The Mirror Box is, in today's terms, basically a garden variety Caller
ID box. When it was originally conceived, however, it was something else
entirely.  In earlier versions of this document, I had lumped it in with
the Lame (Consumertronics) Orange Box because the text file I had on
this suggested that it operated much the same way.

However, recently the original inventor of the Mirror Box contacted my
colleague Death Me0w and and told him a couple of interesting things.

First, his text file had been woefully misquoted in the proto-cyberspace
that was the BBS underground where I originally got wind of its
existence.

Unfortunately the misquotes changed enough details about the Mirror Box
that it seemed really unlikely - since the purpose of this document is to
cut through the bullshit and lameness of the 80's textfile scene, the
record needs to be set straight on the Mirror Box.

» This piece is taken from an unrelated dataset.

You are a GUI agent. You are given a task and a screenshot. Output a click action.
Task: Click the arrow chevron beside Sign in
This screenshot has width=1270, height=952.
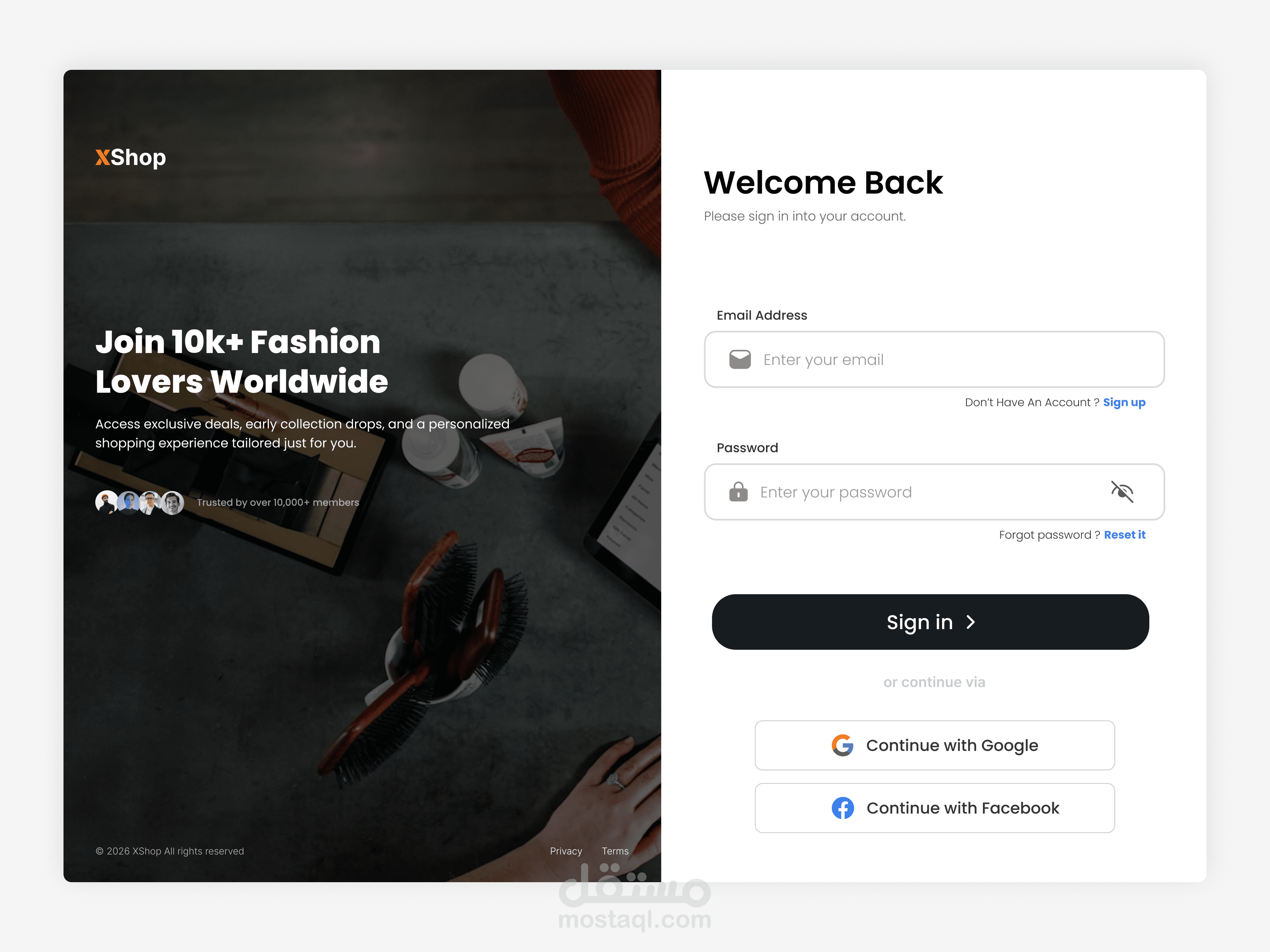click(971, 622)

Second, as early as 1983, Ma Bell was experimenting with an early form
of today's Caller ID service in two market areas, and the Caller ID
signal was present in those areas on every subscriber's line for some
time, unbeknownst to the public.

That means that someone with the correct hardware, living in the correct
market area, really COULD get free Caller ID at one time, if he knew it
was there and how to exploit it.  And now, Fatal Error has shown that he
did just that.

 Plausibility: Very.  It may never be known how many local exchanges
               temporarily had free Caller ID without the public being
               aware of its existence, and I am sure that the
               tantalizing question of who, besides phone companies and
               Fatal Error, DID know about and exploit Caller ID, will
               make an excellent future text file.

 Obsolescence: Both totally obsolete and not at all, depending on how
               you look at it - FE's original Mirror Box would likely
               need little or no modification to work as a regular
               Caller ID, but now that Caller ID is both widespread and
               profitable, don't count on it going free any time soon.

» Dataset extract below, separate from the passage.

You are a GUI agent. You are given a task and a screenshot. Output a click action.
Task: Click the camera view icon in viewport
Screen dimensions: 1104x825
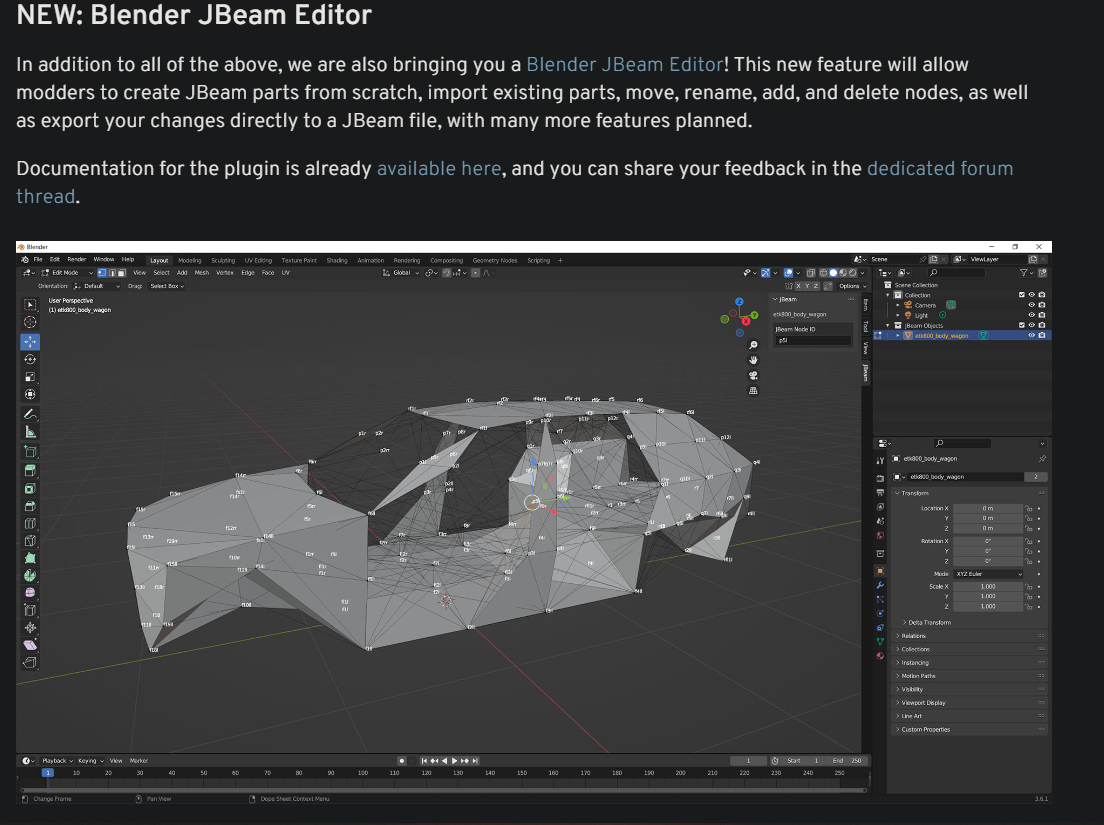click(753, 375)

 Skill:        To reverse engineer the Caller ID stream in the absence
               of any published data is a notable accomplishment.
               Building the combination of hardware and software
               necessary to decode the stream would have been far beyond
               the author's wider audience, but may have been understood
               and even possibly duplicated by some members of the inner
               circle of hackers FE originally wrote for.

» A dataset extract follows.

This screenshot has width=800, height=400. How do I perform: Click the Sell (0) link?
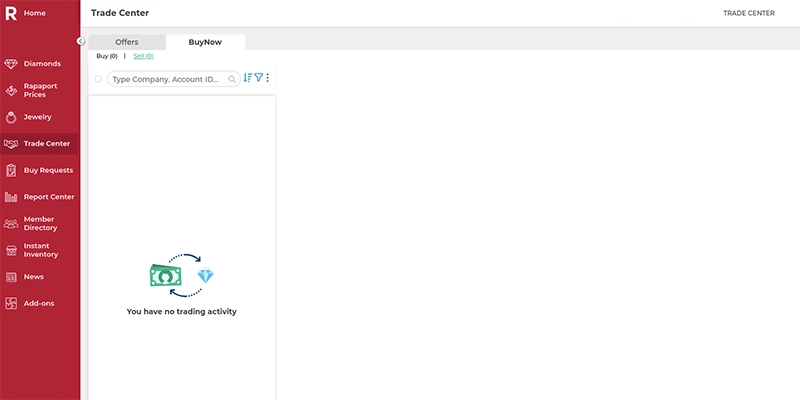pos(143,56)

 Risks:        Assuming construction was competent, there would have
               been very little risk of being detected using the device,
               and if caught, the worst liability one would have faced
               would be a tariff violation - connecting an unauthorized
               device to the pre-divestiture phone network.  It seems
               unlikely that Bell, wanting to keep quiet about this
               technology, would have exposed it by prosecuting someone
               for using it without authorization...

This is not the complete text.